Wednesday, August 15, 2012

Echo King: Result Ranking Unveiled

Echo King address 2012 BYU Conference on Family History and GenealogyEcho King presented “Searching Ancestry.com” at the 2012 BYU Conference on Family History and Genealogy. King is director content product manager for Ancestry.

Relevance Ranking

“The way that we rank things [determines] the order in which we display things,” said King about how Ancestry decides the order of search results. Ancestry uses a system called relevance ranking to guess which results are most relevant to your search and display them first. As you proceed down the list, less and less relevant results are displayed.

“Behind the scenes we are doing all this scoring of different fields,” she said. “Different fields contribute differently.” A match on the last name is considered more important and is given a higher score than a match on given name. Date and place matches come next. Matches in other fields come last.

Scores are affected by partial matches. A misspelled name has a lower score. Estimated dates score lower. Anything inside a date range scores the same. For example, 1966 +/-1 gives the same score to 1965, 1966, and 1967.

There is a weakness in Ancestry’s ability to guess which results are the ones you are interested in. “The more fields that are indexed in a collection, the higher the score. That is not always a good thing,” said King. “That is why censuses are almost always at the top of the list.” City directories have very few fields, sometimes just first name, last name, and location. Lots of results with partial matches can show up higher than an exact match in a city directory, which has few fields.

Consequently, “don’t assume that you can do one search and find every record about a person,” King said. Consider two different search strategies. One is to start by specifying just basic information about an ancestor. Then iteratively add more information and examine the results. The other strategy is to start with everything you know about an ancestor and iteratively remove information. In either case, search specific collections where you feel your ancestor should appear.

There is another weakness you may encounter. “The drop down list [of locations] is not perfect. We’re working on improving that,” she said. If the location does not appear, she suggested putting the name in the keywords field. I always use the location field, since it allows entry of locations not in the list.

If you don’t want Ancestry ranking the results of your searches, the feature can be disabled by changing the view setting above the first result. Change the view from “Sorted by relevance” to “Summarized by Category.”

Ancestry has corrected a weakness you may have experienced in the past. Results outside a person’s lifespan are filtered. Results are filtered out that occur more than five years prior to birth or two years after death. If only the birth or only the death is specified, the person is assumed to have lived for 100 years.

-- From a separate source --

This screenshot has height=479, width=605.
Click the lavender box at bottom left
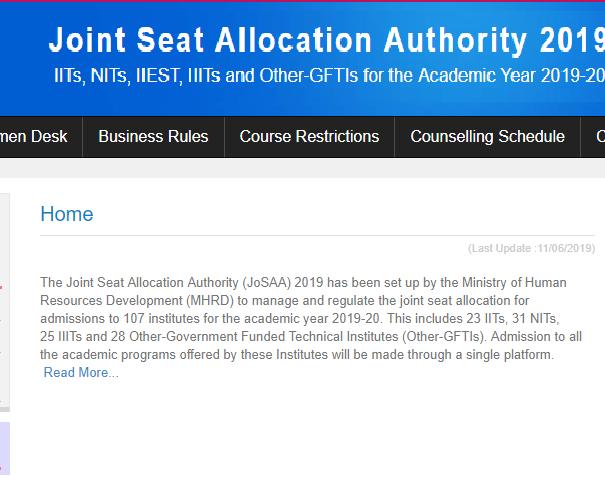click(4, 448)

Ancestry has fixed another weakness you may encounter: receiving results for the wrong country. Use the Collection Priority feature to limit results to a particular country. This setting is remembered and must be explicitly changed as desired.

Ancestry.com search typesSearch Types

“There are lots of different ways to search the records,” said King.

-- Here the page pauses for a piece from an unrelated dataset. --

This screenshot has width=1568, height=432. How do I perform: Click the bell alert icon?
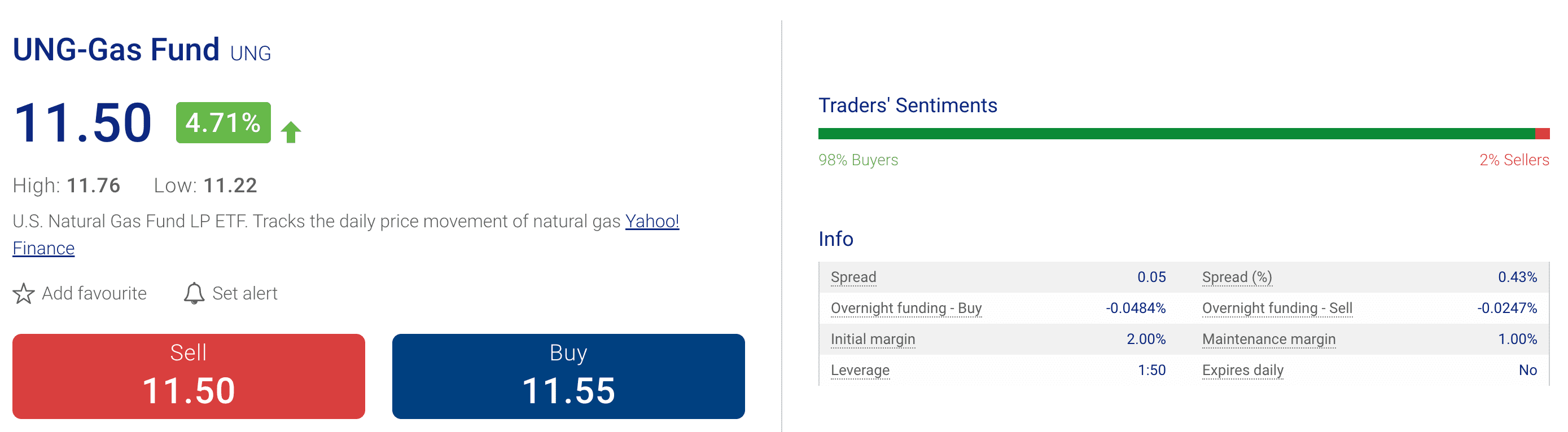pos(194,293)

Global search searches all collections. Global search is performed from the home page or from the search page.

Category search searches a group of collections that have a common theme such as all immigration records or all U.S. census records. “Why would you want to search on a category?” she asked. “Because you get fields that are specific to a category of records.” For example, a category search of immigration records allows searching by the name of a ship. If a field is not present, use the keyword field. I’ve used this to get all the names on a single page of a census. There are two ways to locate a search category. Hover over the search menu. Or click search and pick from the list of categories along the right-hand side of the page.

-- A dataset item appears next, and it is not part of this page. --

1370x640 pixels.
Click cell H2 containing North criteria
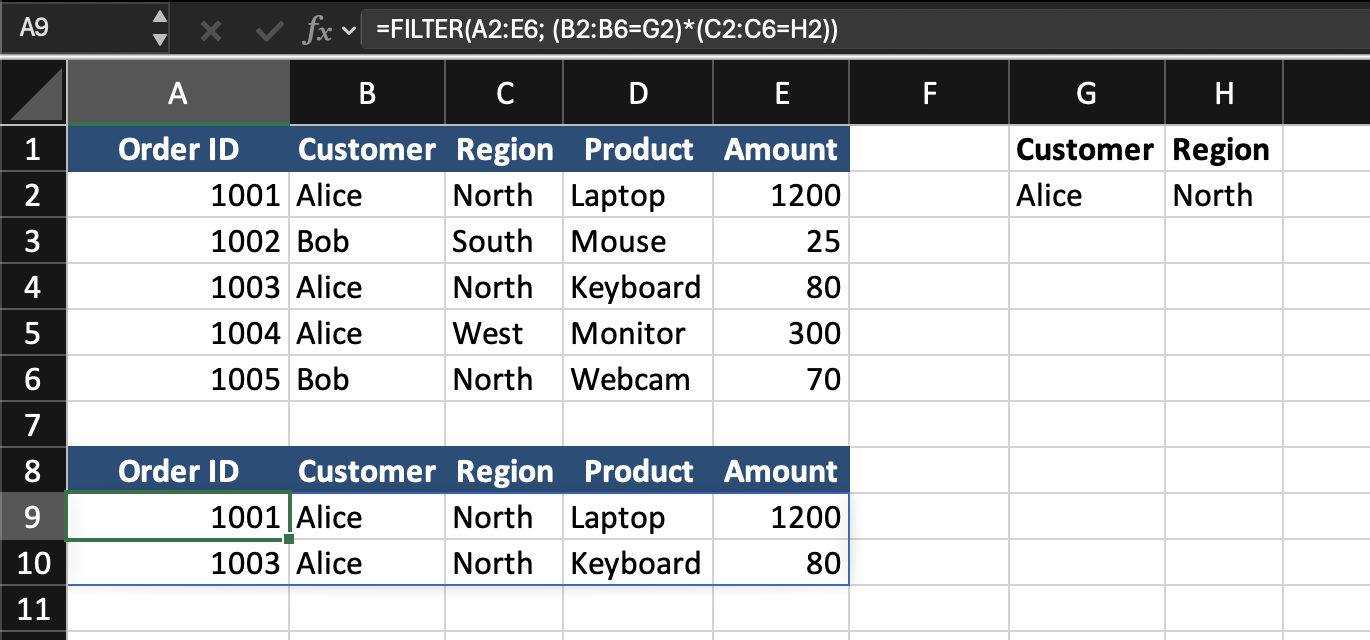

Collection search searches a single record collection. “I often use collection specific searches as well,” said King.

Other Points

  • You can use a wildcard anywhere in a name, even at the beginning, but you must have at least three letters.
  • “It can take up to 45 days for [a correction] to show up in the search [index].”
  • If a census household has a mother-in-law with a different surname than the household head, Ancestry might add an alternate name for the wife because they think they know the wife’s maiden name.
  • To print a record, don’t use the browser print. Click on print just above the image.
  • Searching newspapers takes a different strategy because newspapers are indexed using OCR.

1 comment:

  1. "Ancestry uses a system called relevance ranking to guess which results are most relevant to your search and display them first. As you proceed down the list, less and less relevant results are displayed."

    Usually the most relevant results I get are on a 2d or 3rd page of results: exact spelling of name as entered, time period relevant to parameters entered, place relevant. After the results with wrong names, wrong time frames, wrong places.

    The search parameters prefers names with first-name initial of my target person (as middle initial of person with wrong gender) over exact spelling of first name (every Mary J. and Willard J. before my Jonathan) . . . and other wonkiness.

    NewSearch also makes it quite difficult to locate particular collections except for US Census items which has a one-page list of the enumeration years.